> _WHAT THE TASK ASKS_
State how many lines in the following entries hold the word "will". The reply is that number only.
————————
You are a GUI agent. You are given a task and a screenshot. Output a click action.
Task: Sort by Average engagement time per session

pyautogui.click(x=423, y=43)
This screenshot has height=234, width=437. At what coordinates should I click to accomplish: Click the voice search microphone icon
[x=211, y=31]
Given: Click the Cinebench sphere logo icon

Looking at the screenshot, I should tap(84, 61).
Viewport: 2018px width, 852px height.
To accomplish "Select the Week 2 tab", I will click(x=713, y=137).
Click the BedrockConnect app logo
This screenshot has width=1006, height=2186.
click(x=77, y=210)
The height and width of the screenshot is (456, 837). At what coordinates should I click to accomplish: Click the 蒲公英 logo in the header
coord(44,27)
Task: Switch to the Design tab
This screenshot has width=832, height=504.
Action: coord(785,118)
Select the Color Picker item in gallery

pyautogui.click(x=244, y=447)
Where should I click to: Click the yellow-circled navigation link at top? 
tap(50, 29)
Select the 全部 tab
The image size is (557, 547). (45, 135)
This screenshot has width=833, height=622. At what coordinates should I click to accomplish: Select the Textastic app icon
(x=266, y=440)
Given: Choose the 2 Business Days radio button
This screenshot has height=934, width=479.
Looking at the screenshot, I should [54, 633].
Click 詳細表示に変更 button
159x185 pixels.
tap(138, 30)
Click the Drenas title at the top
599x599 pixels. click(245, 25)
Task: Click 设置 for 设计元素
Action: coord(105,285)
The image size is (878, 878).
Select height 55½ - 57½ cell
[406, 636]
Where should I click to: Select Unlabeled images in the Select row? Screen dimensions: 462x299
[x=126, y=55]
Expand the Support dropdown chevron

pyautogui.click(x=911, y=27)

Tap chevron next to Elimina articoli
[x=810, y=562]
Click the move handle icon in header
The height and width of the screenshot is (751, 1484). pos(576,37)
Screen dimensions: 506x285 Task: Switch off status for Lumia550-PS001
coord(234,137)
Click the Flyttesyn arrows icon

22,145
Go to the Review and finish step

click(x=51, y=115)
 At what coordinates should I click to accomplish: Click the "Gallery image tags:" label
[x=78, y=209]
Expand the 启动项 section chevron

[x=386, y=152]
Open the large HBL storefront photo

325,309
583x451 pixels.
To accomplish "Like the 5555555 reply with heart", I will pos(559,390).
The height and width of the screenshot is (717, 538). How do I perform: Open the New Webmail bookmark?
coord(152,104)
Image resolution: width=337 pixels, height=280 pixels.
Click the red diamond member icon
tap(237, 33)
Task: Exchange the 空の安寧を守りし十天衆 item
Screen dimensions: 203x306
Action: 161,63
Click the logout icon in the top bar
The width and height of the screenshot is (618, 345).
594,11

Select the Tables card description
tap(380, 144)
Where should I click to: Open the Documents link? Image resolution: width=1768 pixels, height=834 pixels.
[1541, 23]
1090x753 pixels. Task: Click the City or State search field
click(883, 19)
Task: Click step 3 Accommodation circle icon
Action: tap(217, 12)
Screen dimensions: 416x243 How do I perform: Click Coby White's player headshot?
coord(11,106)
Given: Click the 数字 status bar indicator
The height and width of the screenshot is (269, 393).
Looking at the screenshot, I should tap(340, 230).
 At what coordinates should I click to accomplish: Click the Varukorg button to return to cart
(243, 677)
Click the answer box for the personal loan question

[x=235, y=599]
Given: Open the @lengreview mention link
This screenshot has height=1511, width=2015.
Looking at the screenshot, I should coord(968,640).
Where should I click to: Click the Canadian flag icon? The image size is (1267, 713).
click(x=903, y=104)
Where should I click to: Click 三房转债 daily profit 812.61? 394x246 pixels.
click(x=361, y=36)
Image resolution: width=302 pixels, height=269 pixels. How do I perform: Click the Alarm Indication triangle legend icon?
————————
> _SOLVED EXERCISE_
2